不動産は資産ではなくなる日、人生設計の組み直し待ったなし

 「不動産が資産ではなくなるのです」

 東京で不動産関係の会社を経営している友人から衝撃の一言。総務省の住宅・土地調査によれば、人口減少が進み、13年の日本国内住宅総戸数を占める空家率は、13.5%と過去最高を更新した。20%を超えるのももはや時間の問題。野村総研の試算によれば、現状でいくと、2040年には空家率が43%にも達するという。

 最近は冗談と思えるほど、100万円代のマンションも出回っている。日本国内の不動産サイトを検索すると、1000万円台でも出せば、結構立派なマイホームが買える時代になったのである。軽井沢や那須などのプレミアム保養地では土地付きの別荘も信じられない安値で取引されている。

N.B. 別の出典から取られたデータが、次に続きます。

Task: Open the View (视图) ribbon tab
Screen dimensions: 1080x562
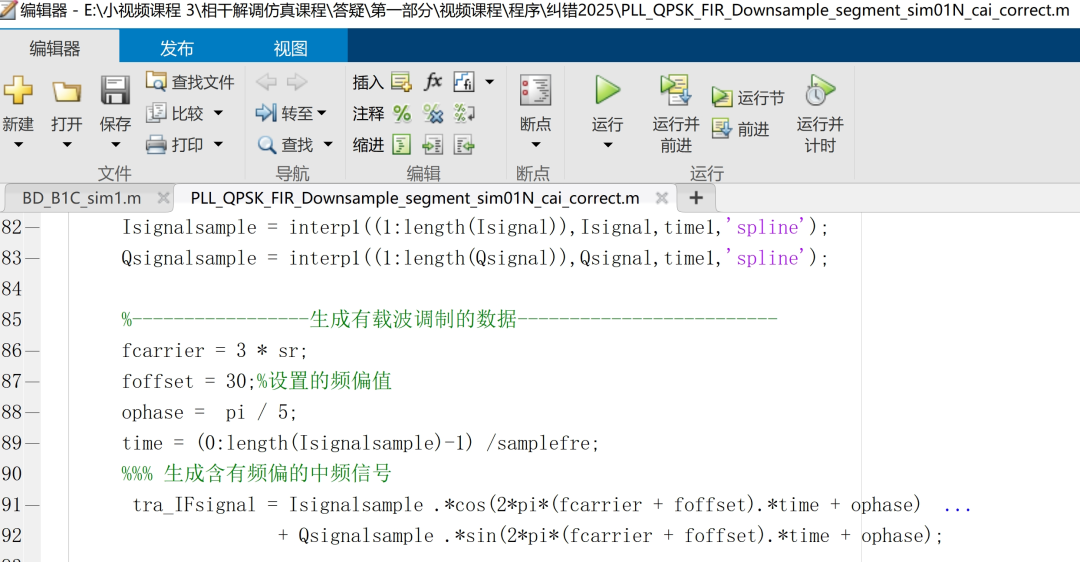Action: [291, 49]
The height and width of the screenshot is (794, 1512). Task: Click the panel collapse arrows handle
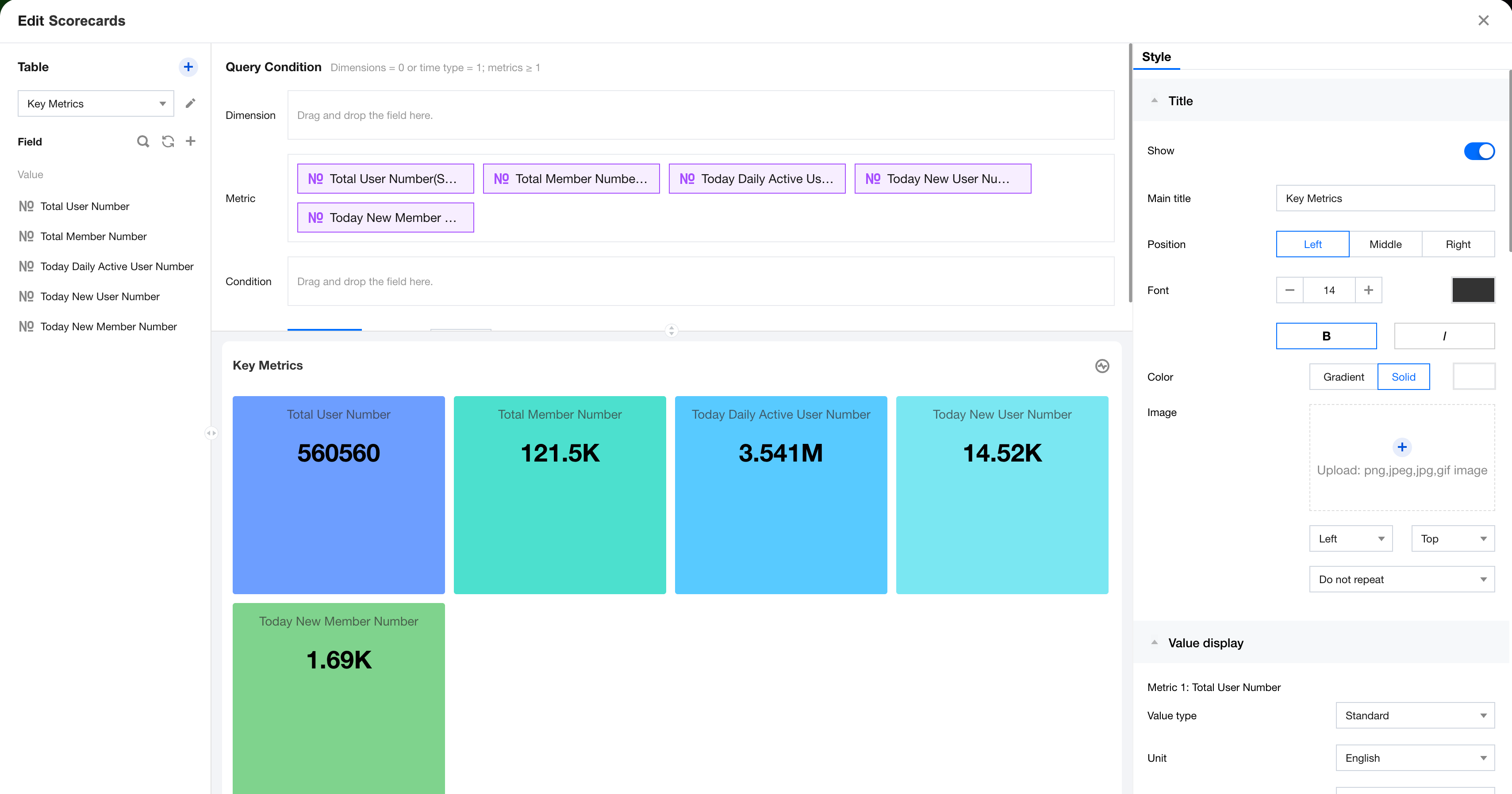point(211,433)
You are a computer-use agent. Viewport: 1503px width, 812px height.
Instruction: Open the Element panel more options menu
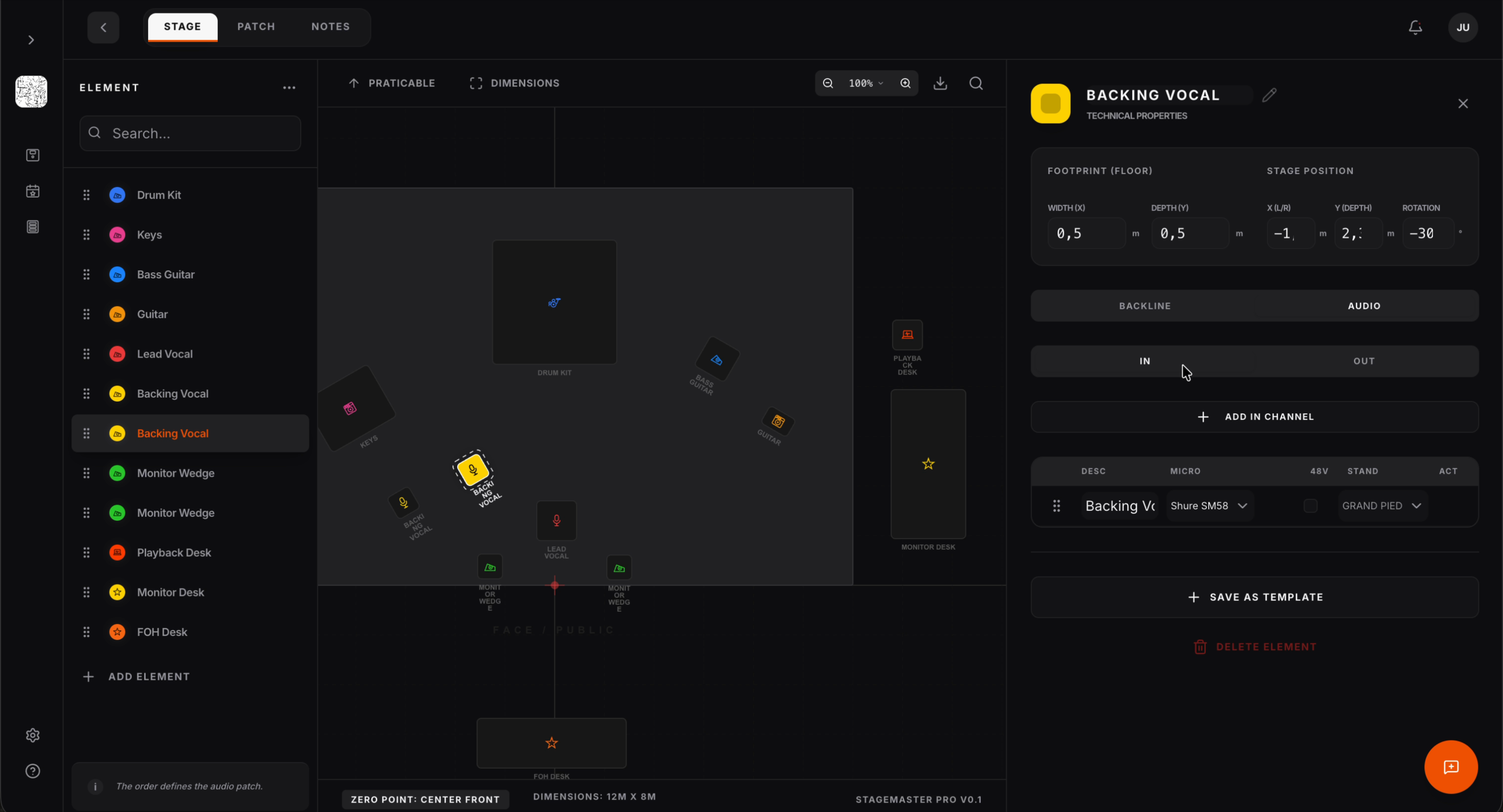pos(289,87)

 要するに今後は一部都心部の物件を除いて、不動産の資産としての保有価値はもう望めないのだ。物件保有しても管理費や修繕積立金に固定資産税などのコストがかかり、だったら格安の賃貸物件に住んだ方がよほどマシだ。空家率が年々上昇している限り、賃貸料が上がることはまずないだろう。

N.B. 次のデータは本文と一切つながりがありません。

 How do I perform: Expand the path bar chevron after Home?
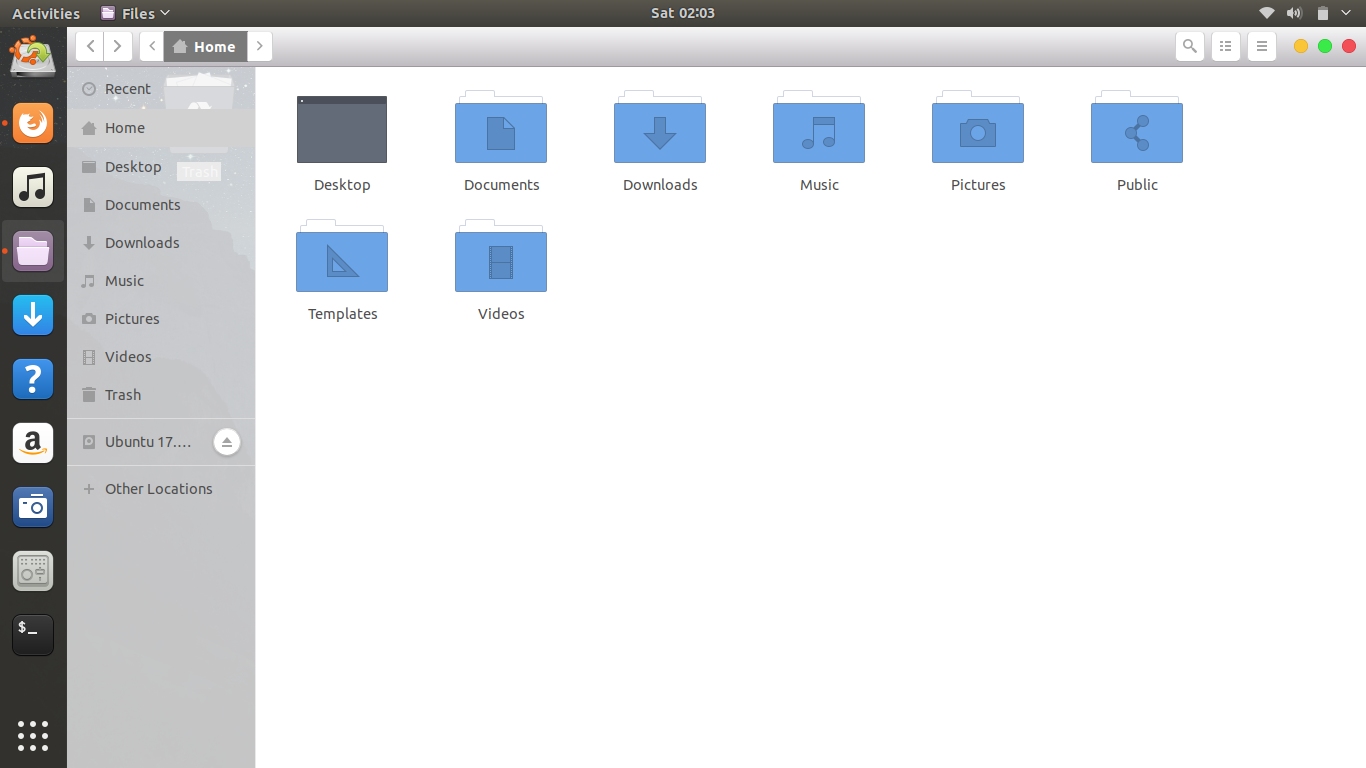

 マイホームは夢のまた夢といっても、夢のままにしておいたほうがいい。夢を実現させてはならない。こういう時代である。不動産は資産ではなくなり、あくまでも、一種の大型耐久消費財に過ぎない。場合によっては金食い虫の粗大ごみにさえなりえる。

 大きな借金地獄を背負ってマイホームの夢を追っかける。数十年の金利を足して支払った金額総額を年月数で割ってみたらよい。その金額の数分の一で同等の物件を借りられたかもしれない。その現金を手元に残せば、生活がはるかに豊かになったのだろう。事業を起こせたかもしれないし、人生が大きく変わっていたかもしれない。

 マイホームは常識だった。その常識を覆す時代になった。そもそも世の中は常識をまず疑えというのだ。時流に便乗していると流されることはしばしばある。

 さらにこれからは円安の時代。海外で稼いで、外貨建ての資産を増やして将来に日本に持ち帰って安い円に換え、保養地の安い別荘でも買って悠々自適な老後を楽しむ。これが新たなライフスタイルになろう。海外移住というのは堅苦しく考える必要はまったくなし、何も死ぬまで住まなくてもいい。骨を異郷に埋める必要もない。